-- Opening Marker --
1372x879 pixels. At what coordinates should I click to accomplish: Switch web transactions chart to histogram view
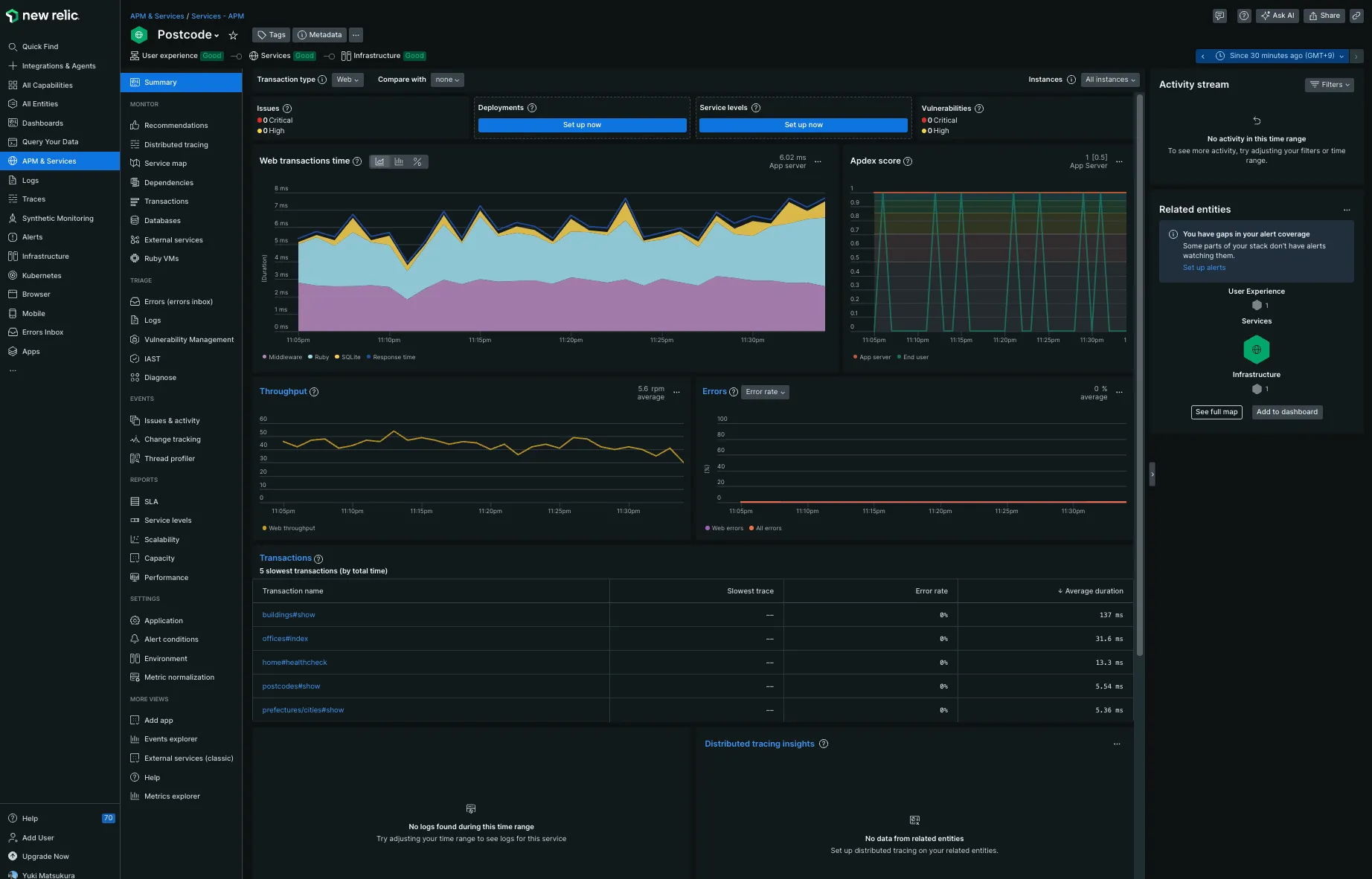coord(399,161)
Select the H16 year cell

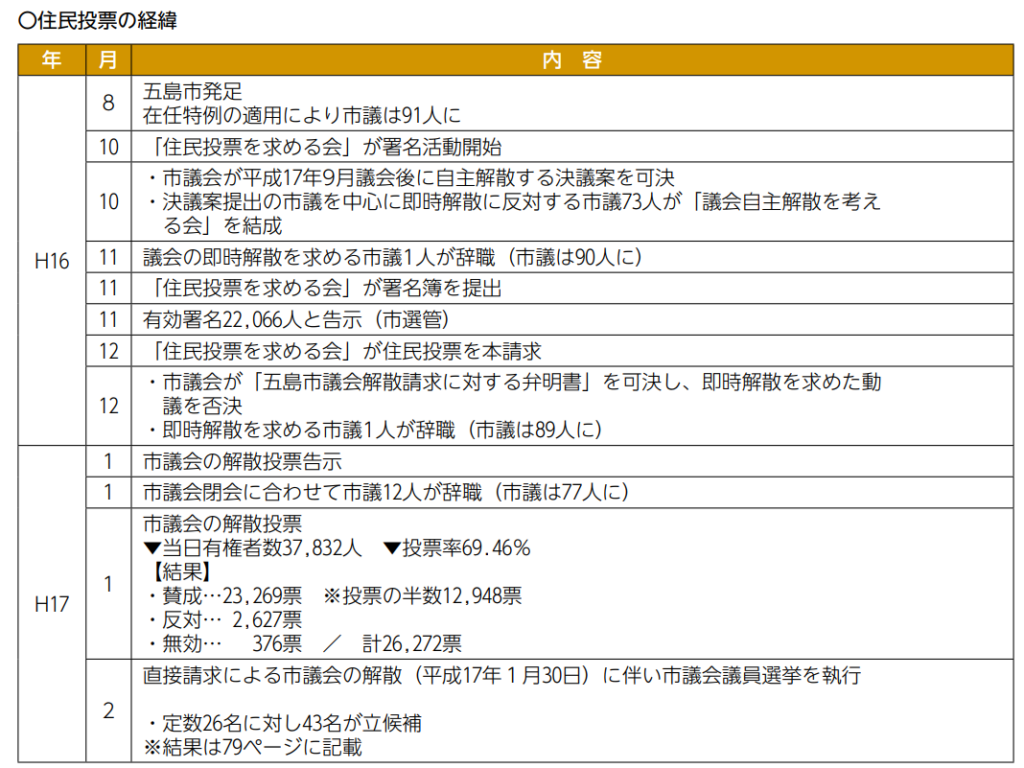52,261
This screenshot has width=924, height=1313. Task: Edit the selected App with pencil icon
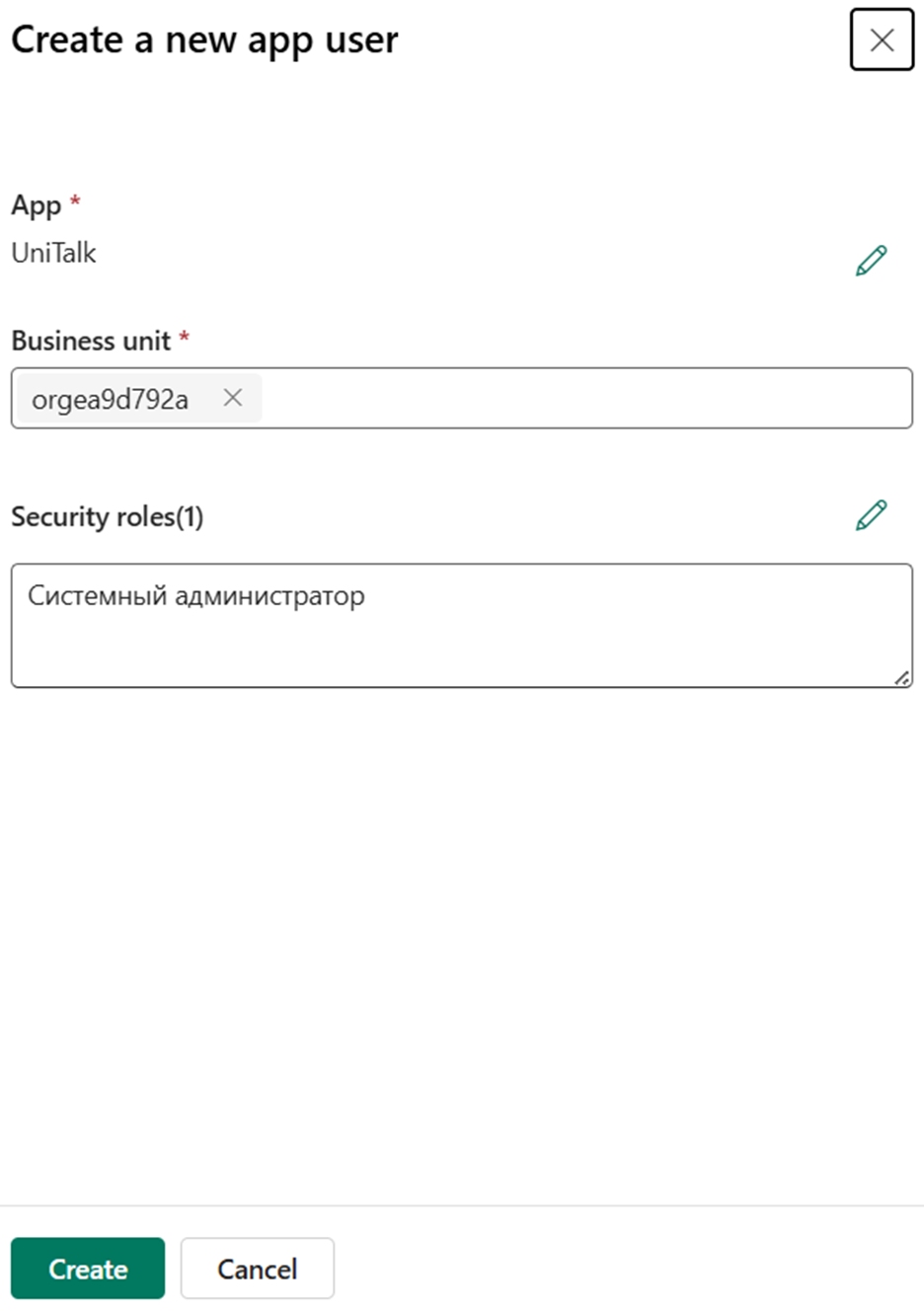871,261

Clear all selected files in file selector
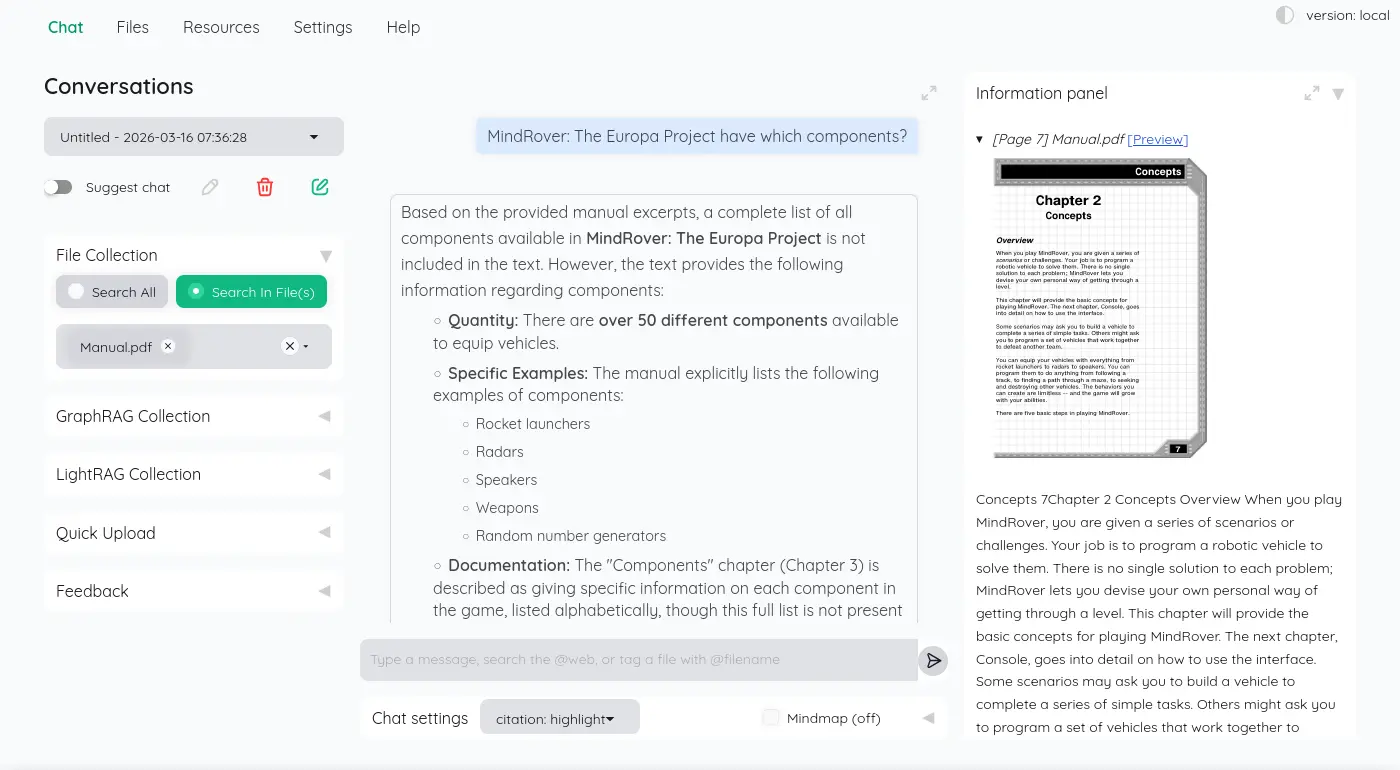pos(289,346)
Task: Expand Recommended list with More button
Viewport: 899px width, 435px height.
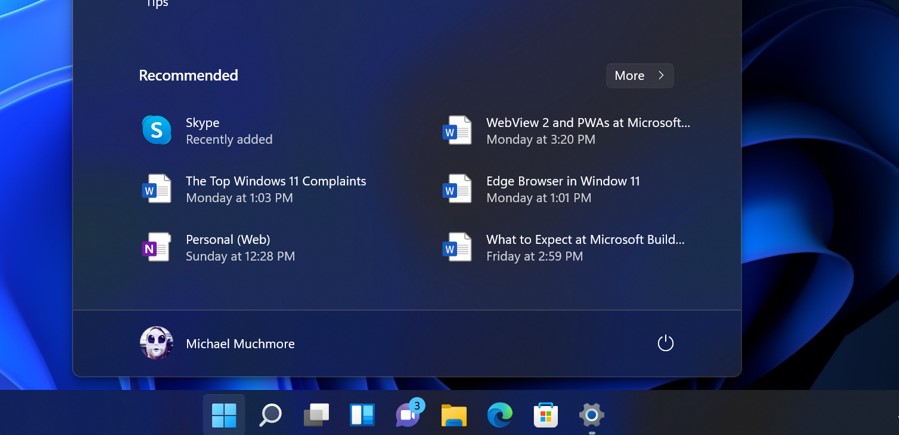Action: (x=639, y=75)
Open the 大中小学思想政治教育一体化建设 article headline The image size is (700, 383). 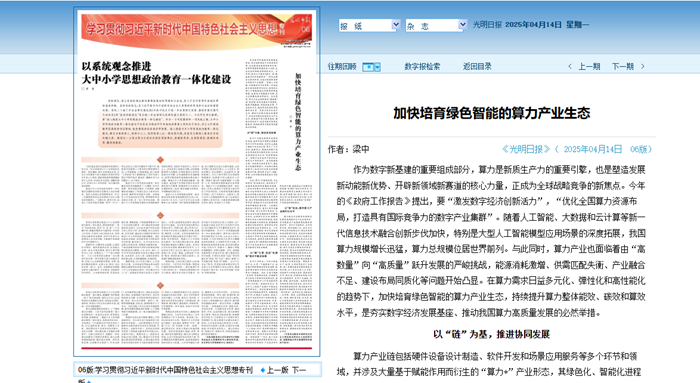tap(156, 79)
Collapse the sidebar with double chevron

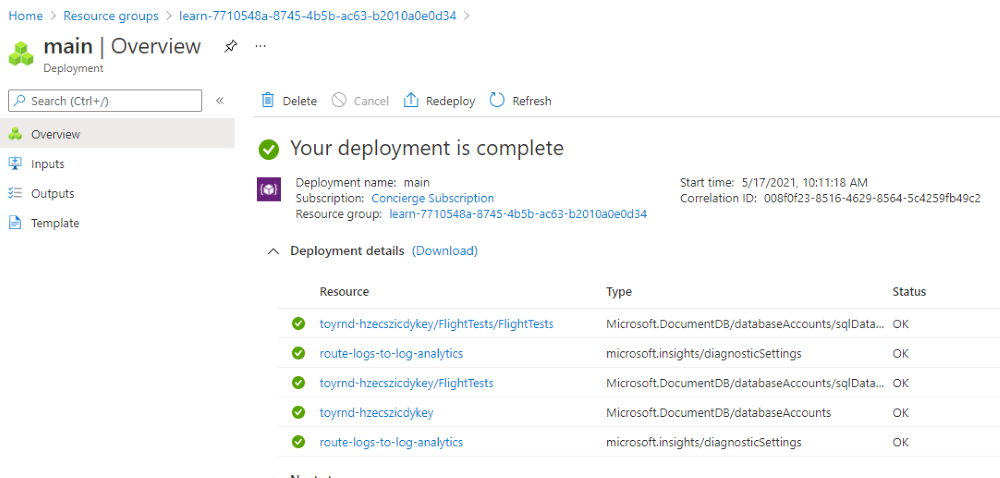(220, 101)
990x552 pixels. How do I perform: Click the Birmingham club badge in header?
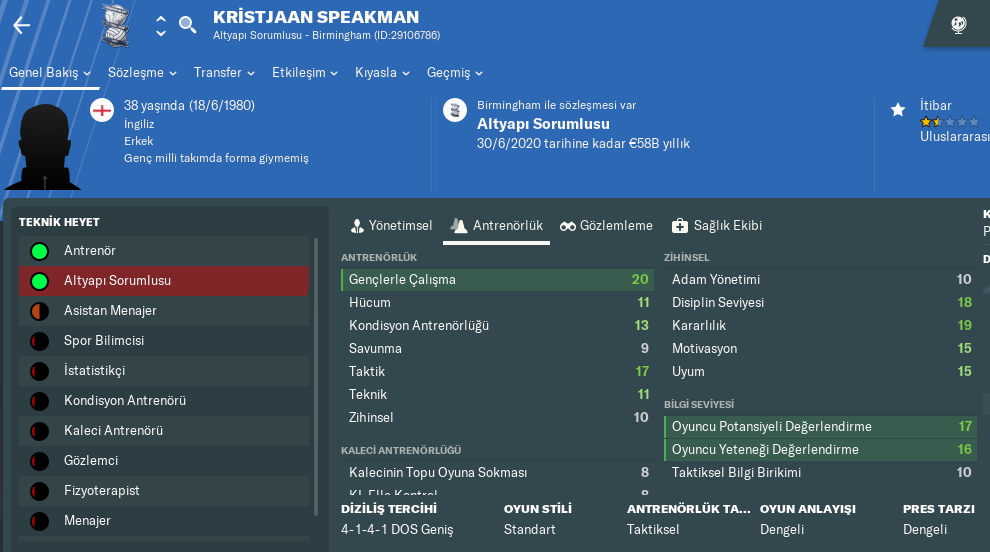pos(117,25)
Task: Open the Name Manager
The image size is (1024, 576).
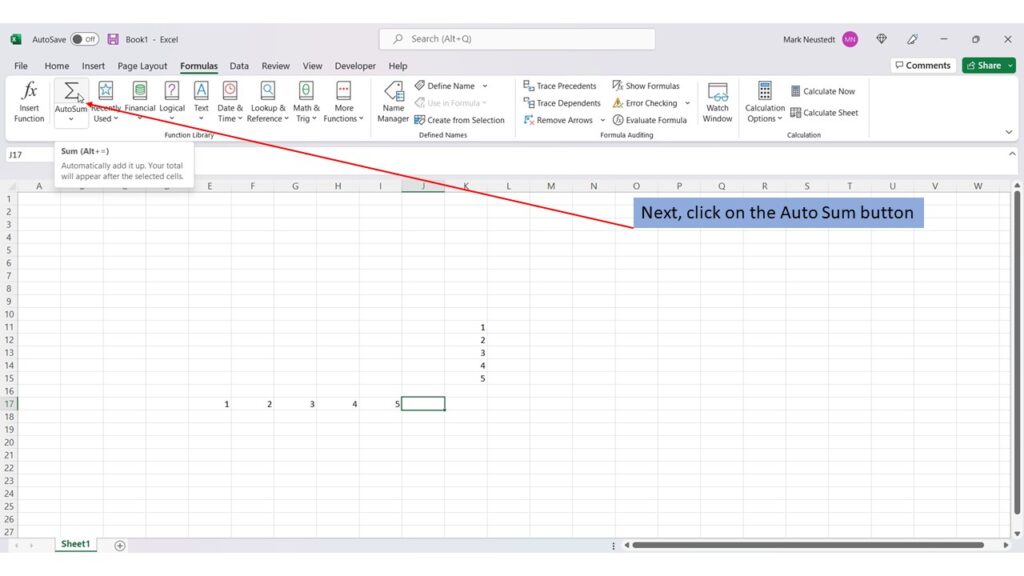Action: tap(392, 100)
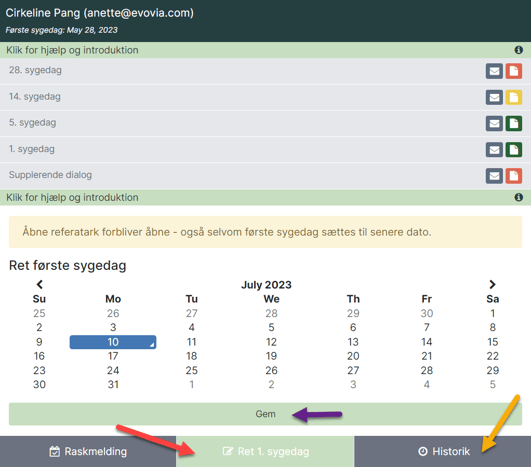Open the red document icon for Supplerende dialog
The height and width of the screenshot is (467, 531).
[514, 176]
-- Closing Marker --
:: Your goal ::
An acceptable answer consists of the lines above from the one holding "Collapse the sidebar with double chevron" to the end of the data, repeated exactly and containing no pictures.

:: Solution ::
Collapse the sidebar with double chevron

(220, 101)
990x552 pixels. How do I perform: Click the Birmingham club badge in header?
pos(117,25)
Task: Open the Name Manager
The image size is (1024, 576).
Action: tap(392, 100)
Open the red document icon for Supplerende dialog
The height and width of the screenshot is (467, 531).
[514, 176]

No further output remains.